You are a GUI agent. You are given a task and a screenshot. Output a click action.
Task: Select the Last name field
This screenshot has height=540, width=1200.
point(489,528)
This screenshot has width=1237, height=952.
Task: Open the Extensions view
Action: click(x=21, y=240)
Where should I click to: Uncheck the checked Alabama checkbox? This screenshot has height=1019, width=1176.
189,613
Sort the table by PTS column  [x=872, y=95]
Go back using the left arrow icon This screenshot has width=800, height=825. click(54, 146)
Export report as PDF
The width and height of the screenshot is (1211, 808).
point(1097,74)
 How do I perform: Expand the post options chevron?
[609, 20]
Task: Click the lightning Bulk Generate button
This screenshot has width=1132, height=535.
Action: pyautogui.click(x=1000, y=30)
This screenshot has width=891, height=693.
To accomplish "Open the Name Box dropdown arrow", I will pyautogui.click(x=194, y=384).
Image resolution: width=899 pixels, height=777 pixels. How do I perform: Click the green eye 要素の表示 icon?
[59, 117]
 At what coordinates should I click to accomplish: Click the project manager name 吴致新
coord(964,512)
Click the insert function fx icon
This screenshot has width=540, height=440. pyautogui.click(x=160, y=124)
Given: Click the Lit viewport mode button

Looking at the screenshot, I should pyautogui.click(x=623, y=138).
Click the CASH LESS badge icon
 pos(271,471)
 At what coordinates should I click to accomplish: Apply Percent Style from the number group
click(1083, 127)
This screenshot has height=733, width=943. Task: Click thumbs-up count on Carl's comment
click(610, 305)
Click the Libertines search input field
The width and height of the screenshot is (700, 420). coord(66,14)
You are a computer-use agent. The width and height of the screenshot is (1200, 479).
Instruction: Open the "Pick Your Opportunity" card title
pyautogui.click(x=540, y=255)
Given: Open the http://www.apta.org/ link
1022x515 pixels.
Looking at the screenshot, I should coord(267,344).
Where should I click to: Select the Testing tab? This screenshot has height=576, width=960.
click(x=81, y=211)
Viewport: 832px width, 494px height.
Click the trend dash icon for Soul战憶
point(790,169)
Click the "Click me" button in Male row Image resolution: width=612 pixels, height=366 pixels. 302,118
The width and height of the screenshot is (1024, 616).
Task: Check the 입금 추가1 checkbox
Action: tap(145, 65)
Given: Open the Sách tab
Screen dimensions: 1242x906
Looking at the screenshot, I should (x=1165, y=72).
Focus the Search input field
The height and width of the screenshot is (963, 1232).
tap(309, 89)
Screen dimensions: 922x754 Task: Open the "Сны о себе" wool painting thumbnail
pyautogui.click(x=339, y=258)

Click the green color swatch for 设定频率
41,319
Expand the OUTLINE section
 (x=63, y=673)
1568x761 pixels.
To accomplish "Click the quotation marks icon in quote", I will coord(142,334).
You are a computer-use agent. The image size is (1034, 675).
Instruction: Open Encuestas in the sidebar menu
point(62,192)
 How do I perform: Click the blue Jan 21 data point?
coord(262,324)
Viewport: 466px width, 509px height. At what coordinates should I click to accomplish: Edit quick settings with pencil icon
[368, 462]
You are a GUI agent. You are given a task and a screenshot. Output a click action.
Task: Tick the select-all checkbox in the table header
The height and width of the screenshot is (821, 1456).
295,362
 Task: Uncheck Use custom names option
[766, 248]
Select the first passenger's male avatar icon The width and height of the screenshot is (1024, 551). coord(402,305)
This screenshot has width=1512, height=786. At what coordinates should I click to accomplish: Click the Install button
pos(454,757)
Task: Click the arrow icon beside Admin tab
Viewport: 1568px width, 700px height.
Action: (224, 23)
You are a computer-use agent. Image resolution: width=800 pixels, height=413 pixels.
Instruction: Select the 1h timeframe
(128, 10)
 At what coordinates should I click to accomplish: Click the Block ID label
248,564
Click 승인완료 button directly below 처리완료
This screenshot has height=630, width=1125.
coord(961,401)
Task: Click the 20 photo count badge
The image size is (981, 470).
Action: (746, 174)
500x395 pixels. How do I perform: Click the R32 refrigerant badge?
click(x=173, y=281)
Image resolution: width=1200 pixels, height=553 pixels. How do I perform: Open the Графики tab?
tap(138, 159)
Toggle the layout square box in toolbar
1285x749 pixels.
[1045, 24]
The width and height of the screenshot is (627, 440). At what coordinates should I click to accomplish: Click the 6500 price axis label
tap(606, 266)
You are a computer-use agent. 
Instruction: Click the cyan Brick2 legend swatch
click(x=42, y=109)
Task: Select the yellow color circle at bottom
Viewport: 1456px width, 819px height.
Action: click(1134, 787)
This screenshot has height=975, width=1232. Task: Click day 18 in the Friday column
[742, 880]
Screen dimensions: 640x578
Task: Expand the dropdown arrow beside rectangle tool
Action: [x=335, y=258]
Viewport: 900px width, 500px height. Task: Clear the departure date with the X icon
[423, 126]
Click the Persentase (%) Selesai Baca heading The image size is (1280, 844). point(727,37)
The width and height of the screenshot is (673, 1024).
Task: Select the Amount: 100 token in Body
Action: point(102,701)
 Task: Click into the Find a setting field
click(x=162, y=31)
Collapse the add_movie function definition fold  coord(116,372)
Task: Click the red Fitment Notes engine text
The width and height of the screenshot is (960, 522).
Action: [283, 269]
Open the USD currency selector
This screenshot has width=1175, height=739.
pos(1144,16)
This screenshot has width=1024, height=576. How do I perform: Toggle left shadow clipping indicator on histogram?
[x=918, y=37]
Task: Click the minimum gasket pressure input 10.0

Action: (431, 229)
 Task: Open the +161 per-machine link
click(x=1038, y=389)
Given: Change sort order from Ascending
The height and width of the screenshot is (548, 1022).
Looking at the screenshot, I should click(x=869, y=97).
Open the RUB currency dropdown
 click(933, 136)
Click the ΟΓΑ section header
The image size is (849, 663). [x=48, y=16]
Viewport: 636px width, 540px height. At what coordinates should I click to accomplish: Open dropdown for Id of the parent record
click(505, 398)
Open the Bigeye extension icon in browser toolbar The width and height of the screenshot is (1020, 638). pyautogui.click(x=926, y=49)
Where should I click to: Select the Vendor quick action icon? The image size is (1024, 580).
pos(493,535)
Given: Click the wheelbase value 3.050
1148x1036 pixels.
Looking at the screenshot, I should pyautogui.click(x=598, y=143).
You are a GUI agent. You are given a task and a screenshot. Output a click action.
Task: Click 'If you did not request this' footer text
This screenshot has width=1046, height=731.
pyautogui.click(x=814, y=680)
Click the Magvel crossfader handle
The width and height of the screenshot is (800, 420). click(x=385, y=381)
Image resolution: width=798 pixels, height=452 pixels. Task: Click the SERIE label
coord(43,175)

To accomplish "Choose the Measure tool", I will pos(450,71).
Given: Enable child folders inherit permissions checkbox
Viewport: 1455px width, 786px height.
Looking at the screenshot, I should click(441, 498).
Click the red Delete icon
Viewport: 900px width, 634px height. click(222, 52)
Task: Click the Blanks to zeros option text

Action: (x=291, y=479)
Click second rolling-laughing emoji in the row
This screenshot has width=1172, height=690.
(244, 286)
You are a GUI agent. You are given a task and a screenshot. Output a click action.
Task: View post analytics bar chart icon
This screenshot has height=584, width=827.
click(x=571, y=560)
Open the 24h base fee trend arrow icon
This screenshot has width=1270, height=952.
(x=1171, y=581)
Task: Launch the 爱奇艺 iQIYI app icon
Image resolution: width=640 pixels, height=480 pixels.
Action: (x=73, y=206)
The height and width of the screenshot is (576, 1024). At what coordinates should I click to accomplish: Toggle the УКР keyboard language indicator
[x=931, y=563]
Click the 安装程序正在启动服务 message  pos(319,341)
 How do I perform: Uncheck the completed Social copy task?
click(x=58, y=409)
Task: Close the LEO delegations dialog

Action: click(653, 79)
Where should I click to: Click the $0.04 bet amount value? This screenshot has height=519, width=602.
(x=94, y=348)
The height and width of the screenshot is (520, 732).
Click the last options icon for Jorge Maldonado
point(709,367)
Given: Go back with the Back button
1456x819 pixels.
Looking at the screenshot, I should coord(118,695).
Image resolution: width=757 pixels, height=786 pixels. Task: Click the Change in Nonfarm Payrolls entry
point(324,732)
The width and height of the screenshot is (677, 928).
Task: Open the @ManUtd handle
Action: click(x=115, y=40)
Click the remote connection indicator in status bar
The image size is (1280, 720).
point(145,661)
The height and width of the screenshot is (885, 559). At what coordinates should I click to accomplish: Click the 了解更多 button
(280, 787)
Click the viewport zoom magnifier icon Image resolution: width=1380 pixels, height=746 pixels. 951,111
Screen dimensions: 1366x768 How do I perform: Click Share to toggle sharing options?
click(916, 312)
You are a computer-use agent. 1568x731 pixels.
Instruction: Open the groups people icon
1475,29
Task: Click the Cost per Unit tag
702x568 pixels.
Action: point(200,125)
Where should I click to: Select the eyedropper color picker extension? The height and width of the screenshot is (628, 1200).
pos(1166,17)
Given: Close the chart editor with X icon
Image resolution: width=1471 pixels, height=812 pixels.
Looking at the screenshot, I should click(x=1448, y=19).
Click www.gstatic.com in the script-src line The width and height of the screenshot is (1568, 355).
============================================================
> WORK INSTRUCTIONS
Would you quote everything above from the line containing "Viewport: 1455px width, 786px height." down to the line containing "Task: Click the Cost per Unit tag"? Include both of those lines and nothing else.

> ANSWER TO THIS PROBLEM
Viewport: 1455px width, 786px height.
Looking at the screenshot, I should click(441, 498).
Click the red Delete icon
Viewport: 900px width, 634px height. click(222, 52)
Task: Click the Blanks to zeros option text

Action: (x=291, y=479)
Click second rolling-laughing emoji in the row
This screenshot has width=1172, height=690.
(244, 286)
You are a GUI agent. You are given a task and a screenshot. Output a click action.
Task: View post analytics bar chart icon
This screenshot has height=584, width=827.
click(x=571, y=560)
Open the 24h base fee trend arrow icon
This screenshot has width=1270, height=952.
(x=1171, y=581)
Task: Launch the 爱奇艺 iQIYI app icon
Image resolution: width=640 pixels, height=480 pixels.
Action: (x=73, y=206)
The height and width of the screenshot is (576, 1024). At what coordinates should I click to accomplish: Toggle the УКР keyboard language indicator
[x=931, y=563]
Click the 安装程序正在启动服务 message  pos(319,341)
 How do I perform: Uncheck the completed Social copy task?
click(x=58, y=409)
Task: Close the LEO delegations dialog

Action: click(653, 79)
Where should I click to: Click the $0.04 bet amount value? This screenshot has height=519, width=602.
(x=94, y=348)
The height and width of the screenshot is (520, 732).
Click the last options icon for Jorge Maldonado
point(709,367)
Given: Go back with the Back button
1456x819 pixels.
Looking at the screenshot, I should coord(118,695).
Image resolution: width=757 pixels, height=786 pixels. Task: Click the Change in Nonfarm Payrolls entry
point(324,732)
The width and height of the screenshot is (677, 928).
Task: Open the @ManUtd handle
Action: click(x=115, y=40)
Click the remote connection indicator in status bar
The image size is (1280, 720).
point(145,661)
The height and width of the screenshot is (885, 559). At what coordinates should I click to accomplish: Click the 了解更多 button
(280, 787)
Click the viewport zoom magnifier icon Image resolution: width=1380 pixels, height=746 pixels. 951,111
Screen dimensions: 1366x768 How do I perform: Click Share to toggle sharing options?
click(916, 312)
You are a computer-use agent. 1568x731 pixels.
Instruction: Open the groups people icon
1475,29
Task: Click the Cost per Unit tag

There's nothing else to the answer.